Domestic and international human rights groups have challenged the discriminatory law, which has been used to punish sexual acts among servicemen with up to two years in prison under a “disgraceful conduct” clause – regardless of consent and whether they have sex within or outside of military facilities.

“South Korea’s military sodomy law is a blight on the country’s human rights record and multiple human rights bodies have called for its abolition,” said Graeme Reid, the lesbian, gay, bisexual, and transgender (LGBT) rights director at Human Rights Watch. “Criminalizing adult consensual same-sex conduct should be relegated to the history books – it has no place in Korean society.”

In its amicus brief, Human Rights Watch explains how article 92-6 violates internationally protected rights including the rights to privacy, against arbitrary detention, and to nondiscrimination and equality. It also says that national, regional, and international bodies have roundly rejected claims that factors such as military discipline can be used as justification for bans on same sex relations in the military.

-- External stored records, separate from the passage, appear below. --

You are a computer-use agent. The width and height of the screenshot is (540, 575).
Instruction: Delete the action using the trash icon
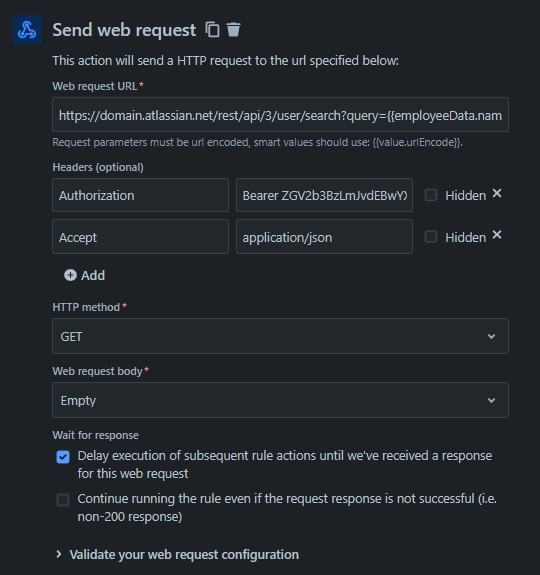coord(234,30)
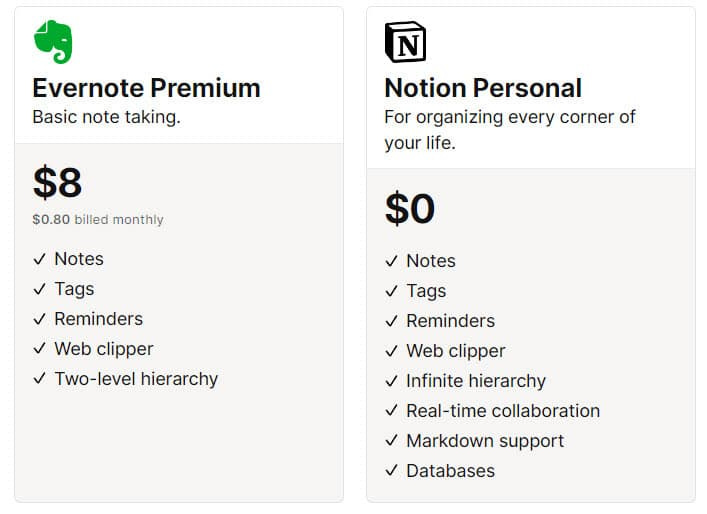Click the checkmark beside Databases
707x514 pixels.
391,471
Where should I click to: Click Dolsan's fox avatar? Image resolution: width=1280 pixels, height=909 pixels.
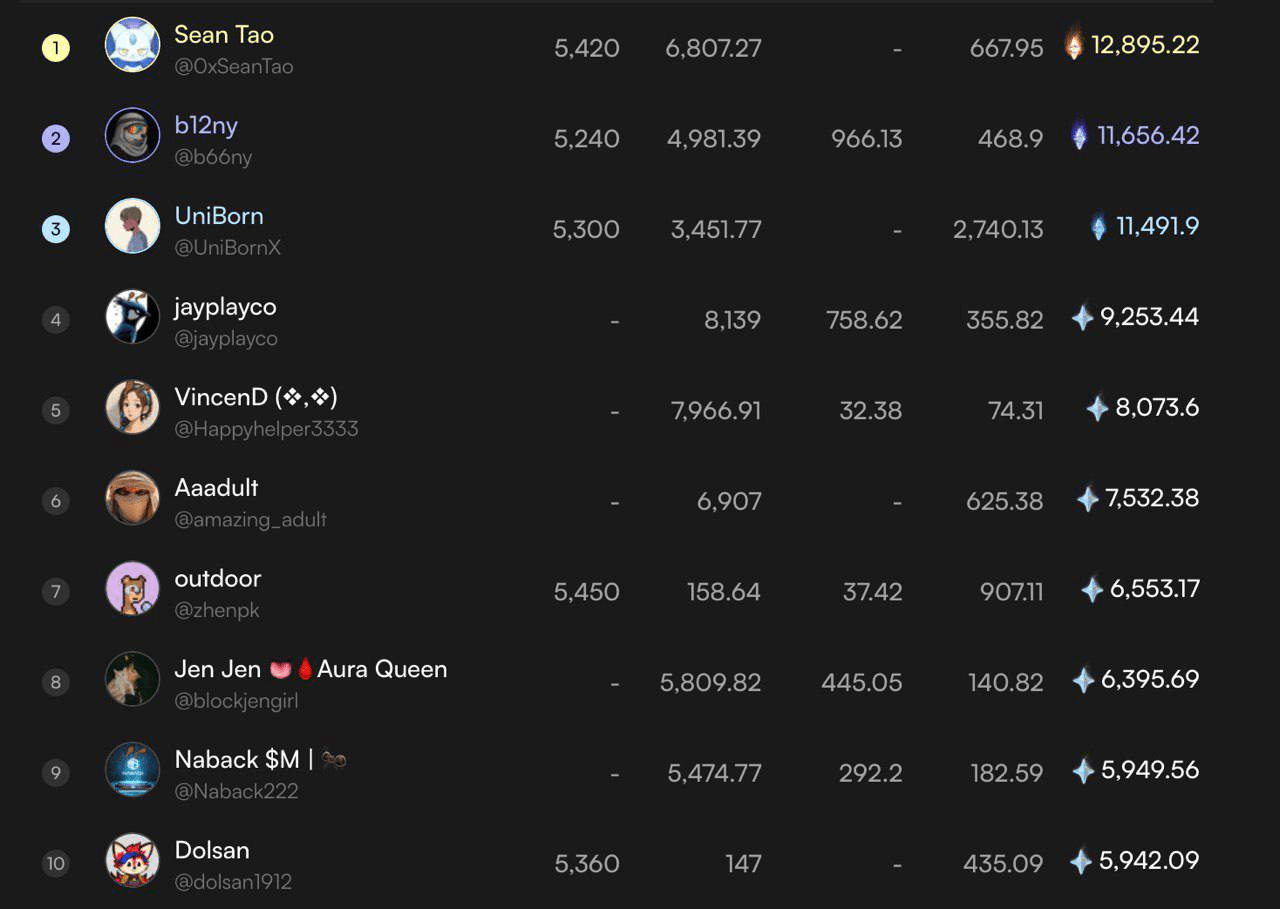point(132,860)
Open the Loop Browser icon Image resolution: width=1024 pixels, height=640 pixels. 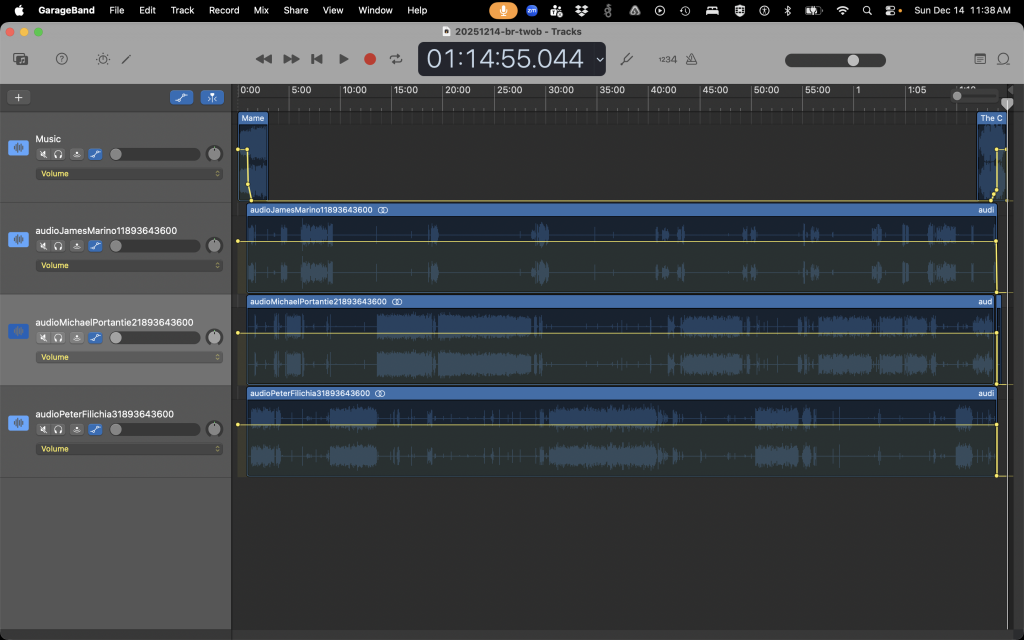(1003, 59)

South Korea’s 1962 Military Criminal Act’s article 92-6, the provision that bans same-sex conduct among soldiers, was upheld as recently as 2016, by the Constitutional Court in a 5-4 ruling.

The government has repeatedly defended the sodomy clause – including at the United Nations – contending that banning “indecent conduct” is necessary for maintaining discipline in the predominantly male military.

Two years of military service is compulsory for all able-bodied South Korean men. Most are drafted in their early 20s, and expulsion from service carries significant social stigma that can affect both their career prospects and family and community life.

While the government of South Korea has consistently voted to support measures at the United Nations that call for an end to violence and discrimination against LGBT people, it has failed to uphold some of those principles at home. In recent years, activists have had to fight bureaucratic battles to hold an annual pride gathering. And the government rolled out a sex education curriculum with no mention of homosexuality because, education officials said, it needed to maintain “value neutrality regarding society, culture and religion.”

South Korea’s domestic laws should comply with its international human rights obligations by decriminalizing same-sex activity in the military and by ending discrimination against LGBT people in the military.

“South Korea doesn’t criminalize same-sex conduct among consenting adult civilians, and there’s no reason it should be a crime among those serving their country whether as conscripts or professional officers,” Reid said. “The Constitutional Court has an opportunity to bring Korean law in line with international human rights standards and the global trend toward decriminalization.”